Text segment:

◆ ◆ ◆

Post by Gyra_Solune » January 16th, 2016, 5:00 am

How to Play Khalifate:

General strategies:

The Khalifate first and foremost has two major unique factors: almost all of its units have high performance on sand while faring poorly on forests, and several of its key units are of the exclusive Liminal alignment, meaning they are at their strongest during dawn and dusk. While ostensibly they are weak to impact damage, they rely on two different cavalry units that have the typical resistance to impact instead – similarly, while ostensibly they are a liminal faction, their hardest-hitting units are lawful. It can also be argued that Khalifate units gain more from leveling up than almost any other faction (excluding perhaps the undead and possibly elves) – their level 2 units are exceptionally competitive and if one can get a level 3, they will find it superlative in many categories. In general, they prioritize versatility and flexibility, with the all-purpose Jundi being the glue that holds most fronts together. They are, however, in general a bit expensive, and not all that great value per gold – positioning and formation is of exceptional import here.

*Jundi: Easily the Khalifate’s most prominent and useful unit. For 15 gold it’s a little low-powered, having 5-3 base melee and 6-3 range maximum during slightly awkward periods of the day. It is, however, fast, evasive on most terrain, and its roughly equivalent melee and range means it’s a safe option to defensively bear the offense of mostly any approaching unit.

*Arif: Despite its appearance as the faction’s main tanky melee unit, its costliness and middling power (equivalent to a lawful Orcish Grunt for a 50% higher price) relegate it to a slightly more specialist role that hinges on its unique properties as a marksman-equipped fighter. To get the most for your money, the Arif should be focused on fortified units in evasive terrain – in particular, entrenched ranged units that most factions couldn’t easily send their own defense-piercing mages to take on due to potential for heavy retaliation. These need to be used carefully – the Khalifate depends so much on its speed and skirmishing that a slower and more cumbersome unit can be difficult to use effectively.

◆ ◆ ◆

Items:

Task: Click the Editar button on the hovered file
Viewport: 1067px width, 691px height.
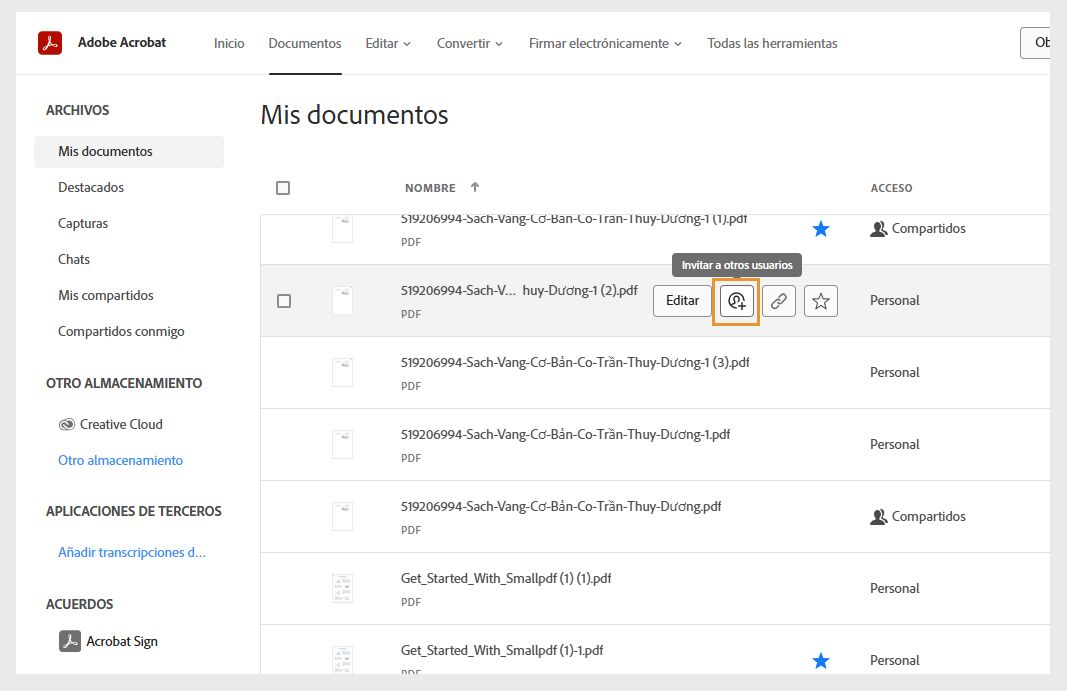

◆ ◆ ◆

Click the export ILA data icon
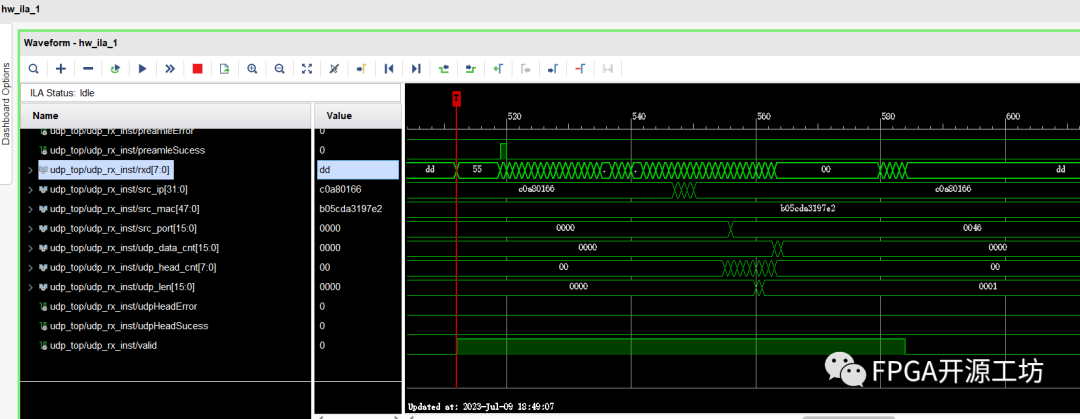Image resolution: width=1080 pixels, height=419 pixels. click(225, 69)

◆ ◆ ◆

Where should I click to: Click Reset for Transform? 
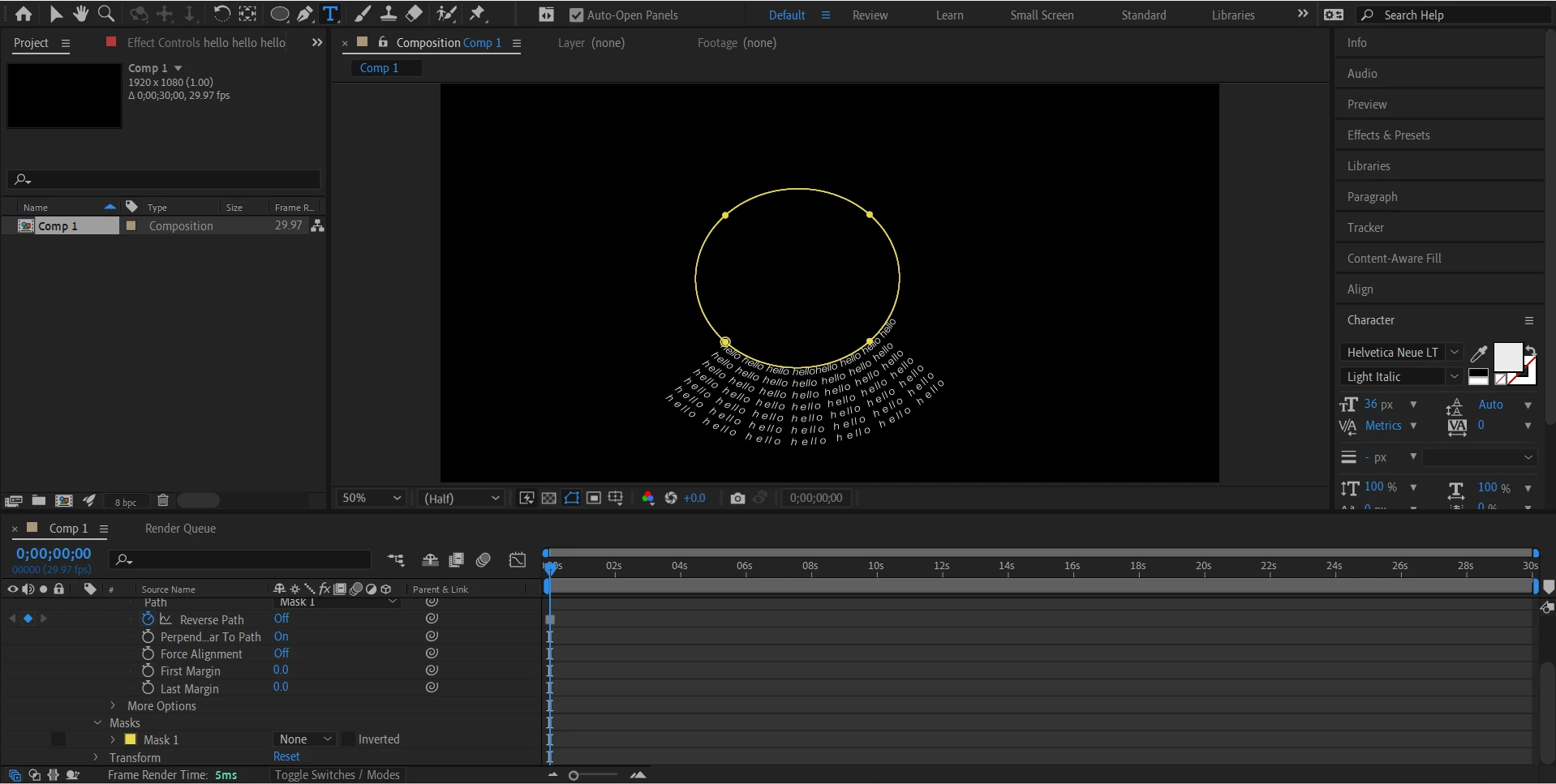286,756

◆ ◆ ◆

Requests:
1. According to the Khalifate guide, what does the Jundi cost?
2. Carry the Khalifate guide forward from its final sentence.
The records have no connection to the Khalifate guide.

Answer set:
1. 15 gold.

2.
*Rami: The other front-line liminal unit, the Rami is where the bulk of your ranged power will come from. They are slow for a cavalry unit but less restricted by terrain, being able to navigate hills and mountains with ease. They are arguably the epitome of the Khalifate gaining a lot from leveling up – upon promotion it either becomes one of the most devastating ranged units in the game with speed to match, or a mounted equivalent to the Jundi’s great versatility and general purpose usage.

*Naffat: Though stronger at ranged (and uniquely ineligible for the strong trait), the Naffat can put out a fair amount of melee retaliation as well. It is, however, very costly and fragile, slightly restricting it to a more specialty purpose – on this front, as a unit to counter enemies that would resist a largely blade and pierce offense, given its attacks are both fire-based.

*Khaiyal: An exceptionally potent melee unit, the Khaiyal is a resilient and powerful heavy cavalry type. Its lance is scary, and a group of these can rapidly shear off a more resilient enemy’s vitality, but it also has an equally viable option in the form of its mace, which will typically do about as much damage as the lance but covers most units that would otherwise resist the piercing damage.

*Hakim: Arguably the best asset the Khalifate has, the Hakim has one real purpose: it can heal adjacent units as effectively as a village. With one of these around a Khalifate advance can afford to push forward after taking a beating instead of needing to scatter and retreat to safe territory. Positioning these healers is key, since you can effectively decide a formation of units to have regenerate – especially potent given the Khalifate’s typical high HP and slight resistances. They are also not entirely defenseless in combat with a mediocre melee attack, but this isn’t especially useful except in especially particular situations.

*Falcon: On the surface seemingly identical to the Vampire Bats: a cheap level 0 flyer scout mostly good for grabbing villages early. However, it trades the more defensive draining attack of the bats for a somewhat interesting attribute, a 5-1 charge attack. This gives them a unique property as something of a guided missile kind of unit, since a large number of these sitting around will not cost upkeep. While a potentially potent strategy to either heavily injure a distant unit or catch a retreating one, it can be rather expensive to just throw away a large number of 12 gold units. This kind of tactic is best served for if things get desperate or you really want a dangerous level 2 or 3 enemy out of the way.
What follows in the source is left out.